Rockfish and Red Grapefruit Ceviche with Quick Pickled Fennel
For the pickled fennel:
- 1 to 2 medium fennel bulbs, trimmed of fronds and sliced thinly
- 1 cup white wine vinegar
- 1/2 cup water
- 1/4 cup sugar
- 1 teaspoon kosher salt
- 1 teaspoon black peppercorns
- 1 teaspoon red pepper flakes
- 1 clove garlic, smashed
- 1 tablespoon grapefruit zest
In a small saucepan, combine the vinegar, water, sugar, salt, peppercorns, red pepper flakes, garlic and grapefruit zest and heat until the sugar is completed dissolved. Pack the sliced fennel bulb in a clean glass jar or a non-reactive bowl. Pour the pickling liquid over the sliced fennel bulb and allow it to come to room temperature, then refrigerate.
For the Ceviche:
- 2-3 fillets of rockfish, cleaned, deboned and cut into small cubes
- 2 Serrano chiles (one minced, one thinly sliced)
- 1 garlic clove, minced
- 1 red grapefruit
- Several leaves of lemon balm or mint (or a combination of both)
- 2 teaspoons agave syrup
- 2 limes, juiced
- 2 small shallots, minced
- Carefully run your fingers across the fish fillets and with tweezers, remove any pin bones that you find. Slice the fish across the grain and then cut into cubes.
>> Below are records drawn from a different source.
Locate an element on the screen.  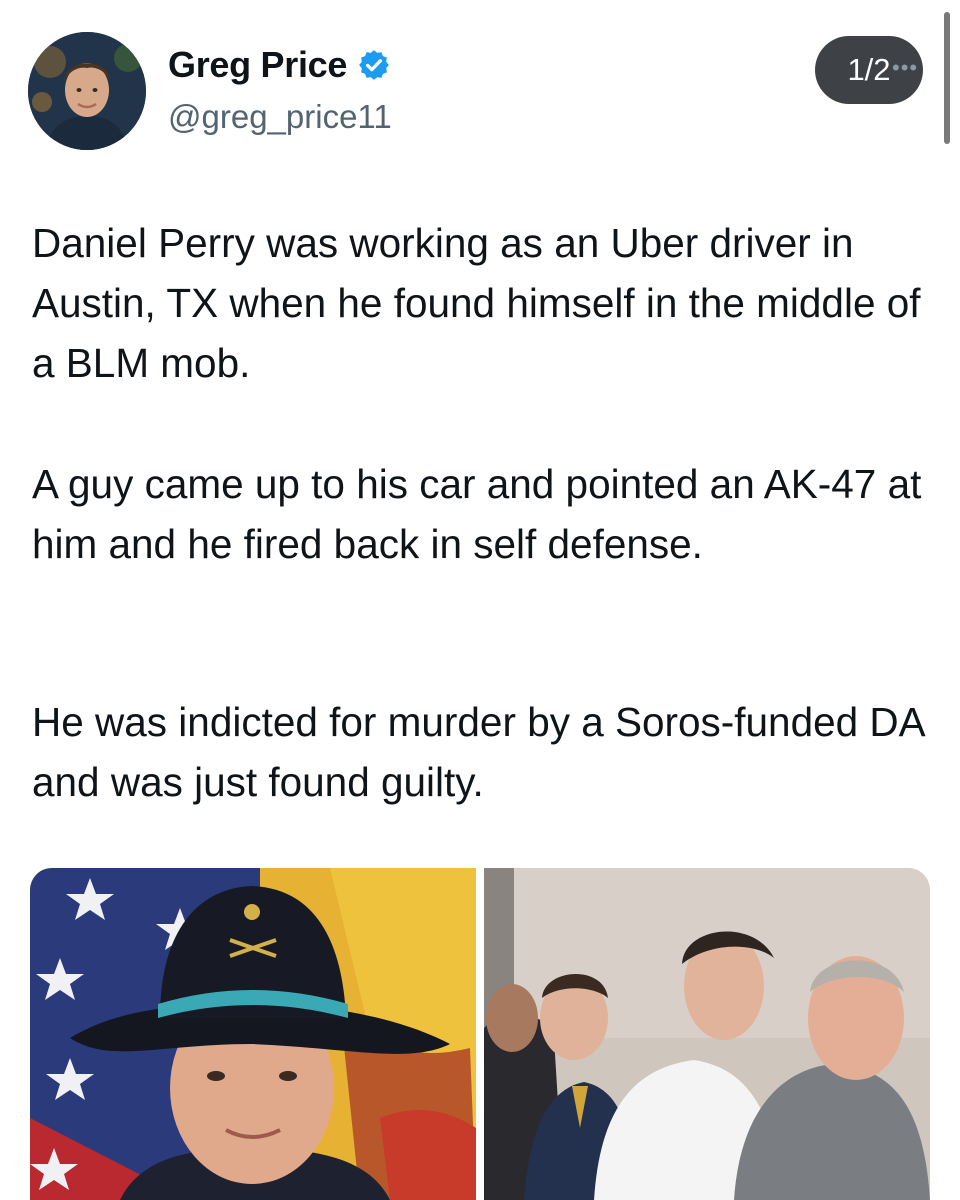
courtroom-photo-icon is located at coordinates (707, 1034).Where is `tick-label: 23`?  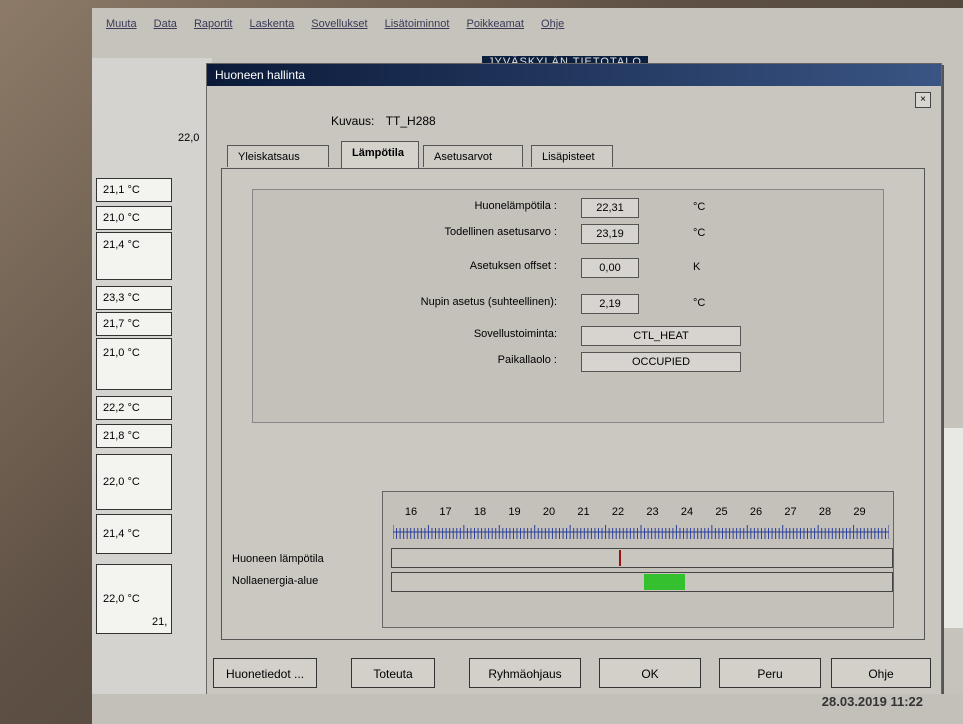 tick-label: 23 is located at coordinates (652, 512). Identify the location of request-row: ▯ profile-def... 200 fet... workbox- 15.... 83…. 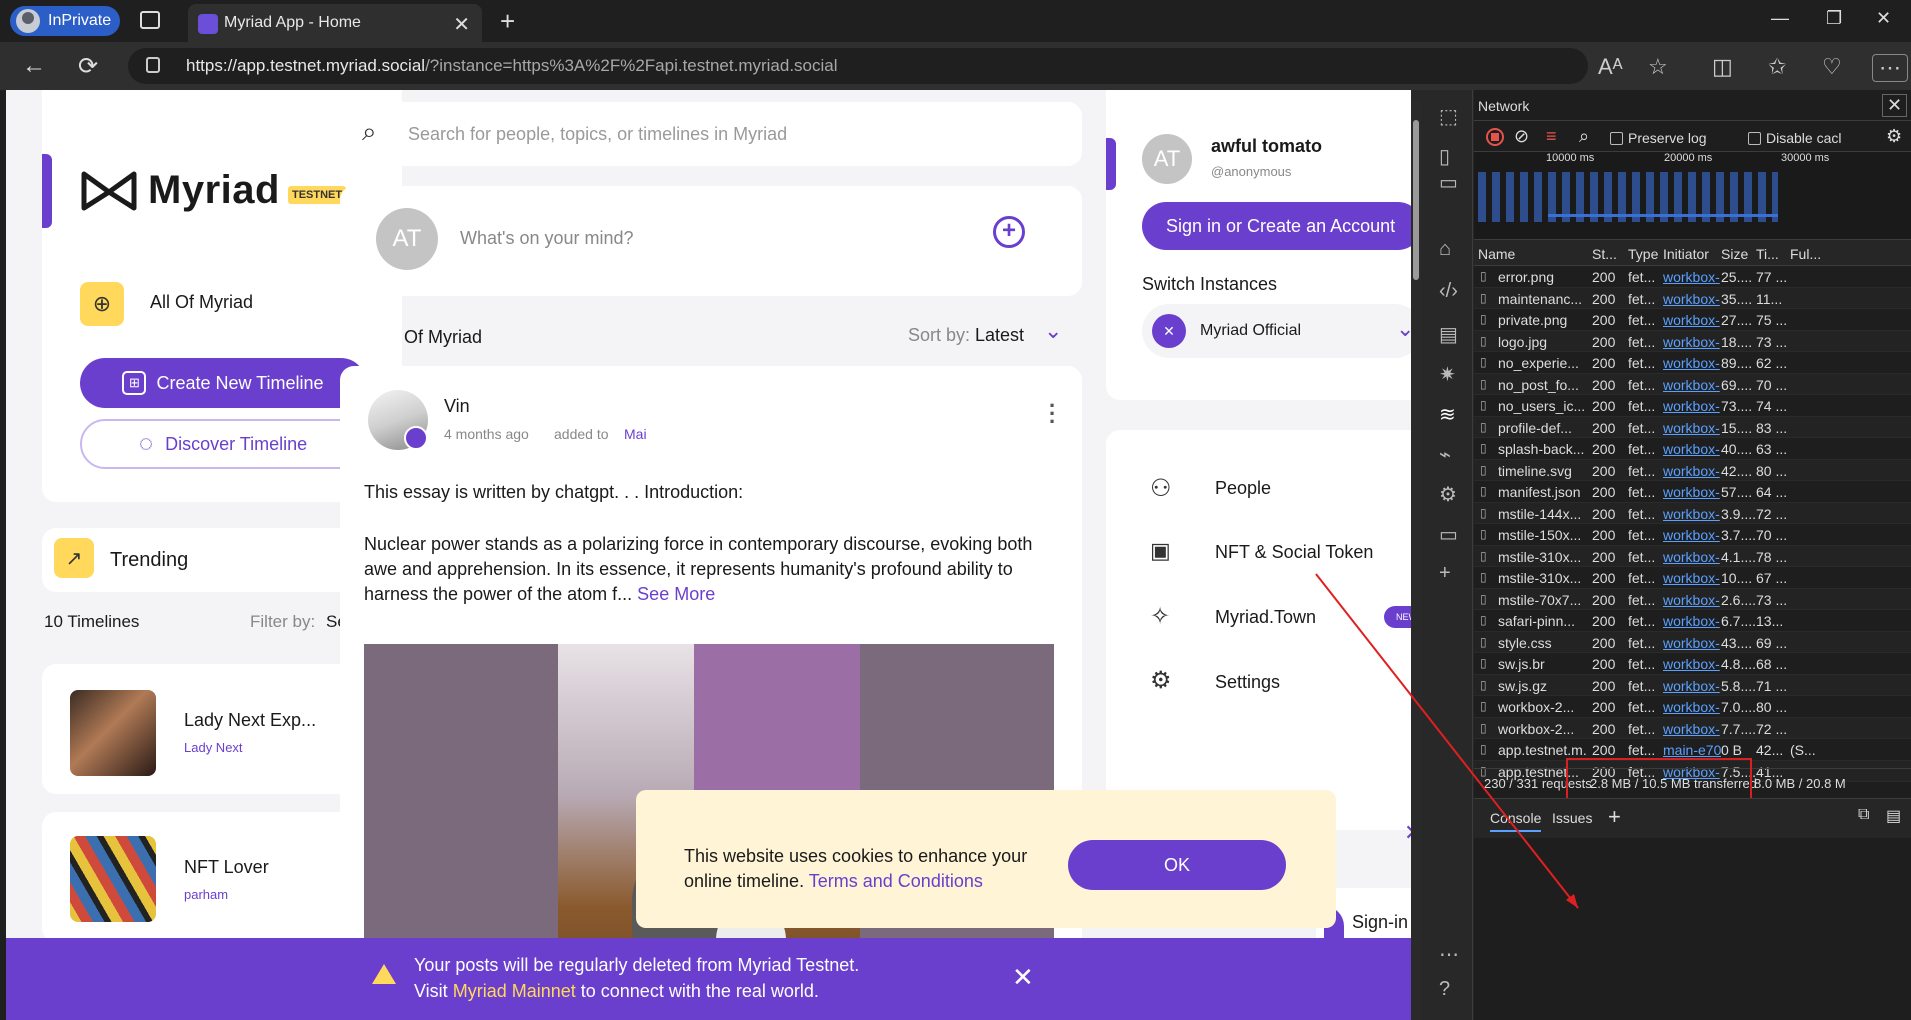
(1692, 427).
Place the cubed fish in a bowl and refrigerate.
- Cut the top and bottom from the grapefruit, then slice away the peel and the pith until the flesh is exposed. Holding the grapefruit in the palm of your hand, slice between each membrane to release the segments into the bowl. After all of the segments are released, squeeze the remaining juice from the grapefruit into the bowl. Add the minced shallots to the grapefruit segments. Thinly slice one Serrano chile and add it to the grapefruit segments, then refrigerate.
- In a small bowl, combine the lime juice, minced garlic, agave syrup and the minced Serrano chile. Stir well and refrigerate.
- When you are ready to serve the ceviche, combine the fish with the grapefruit segments and gently mix it together with your hands. Just prior to serving, give the lime juice mixture a stir, then pour over the ceviche. Mix gently with your hands and pour onto a chilled serving platter. Allow 2 to 3 minutes for the fish to “cook” in the lime juice. Garnish with the pickled fennel, fresh mint leaves and lemon balm and serve immediately.